Neil Kinnock resigned as leader of the Labour Party on this day in 1992, three days after their defeat to John Major’s Conservatives in one of the most unexpected General Election results since the end of World War II.

Mr Kinnock, MP for the Welsh constituency of Islwyn (previously Bedwellty) since 1970, stepped down after nine years, making him the longest-serving Leader of the Opposition in history. His deputy, Roy Hattersley, also resigned.

He announced his decision in a statement read out at Westminster, in which he was unequivocal in blaming the party’s election loss at the door of the right-wing press.
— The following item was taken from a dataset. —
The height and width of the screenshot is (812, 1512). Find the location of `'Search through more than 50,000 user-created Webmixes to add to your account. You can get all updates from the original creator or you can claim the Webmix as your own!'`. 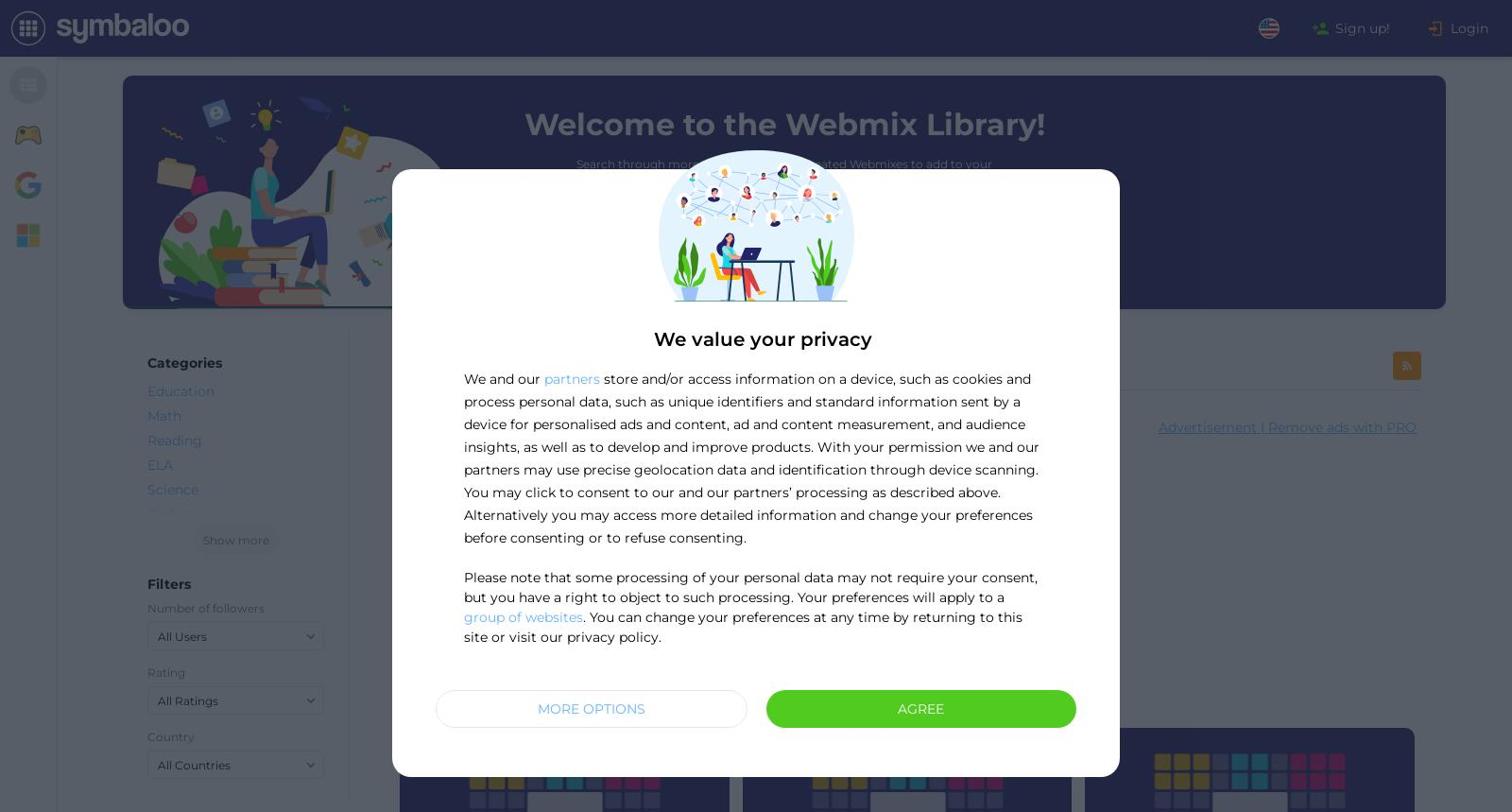

'Search through more than 50,000 user-created Webmixes to add to your account. You can get all updates from the original creator or you can claim the Webmix as your own!' is located at coordinates (782, 182).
Kinnock blamed the right-wing press for Labour's defeat - The Sun claimed it 'Won it' with this front page.

“I express no bitterness when I say that the Conservative-supporting press has enabled the Tory Party to win yet again when the Conservative Party could not have secured victory for itself on the basis of its record, its programme or its character,” he said.

Mr Kinnock had been elected leader in the aftermath of Labour’s heavy defeat in the 1983 General Election under Michael Foot. He began to reform the party to bring it to the centre-left, fighting to rid it of its Trotskyite Militant wing.

He also helped persuade the party to abandon some of its less popular policies, such as unilateral nuclear disarmament and nationalisation.

[Read more: November 10, 1980 - Michael Foot is elected leader of the Labour Party]

Toward the end of Mrs Thatcher’s time in office, Labour were consistently ahead in the polls by 10 points or more, though her resignation and the appointment of John Major as Conservative leader gave the government a new lease of life.

Nevertheless, in the run-up to the 1992 election most polls still suggested a narrow Labour victory. Instead, the Tories won the election with a 21-seat majority.

Mr Kinnock would continue in office until July 18, when his shadow chancellor John Smith was elected as the new Labour leader with Margaret Beckett his deputy. He became a member of the European Commission in 1995 and its vice-president in 1999.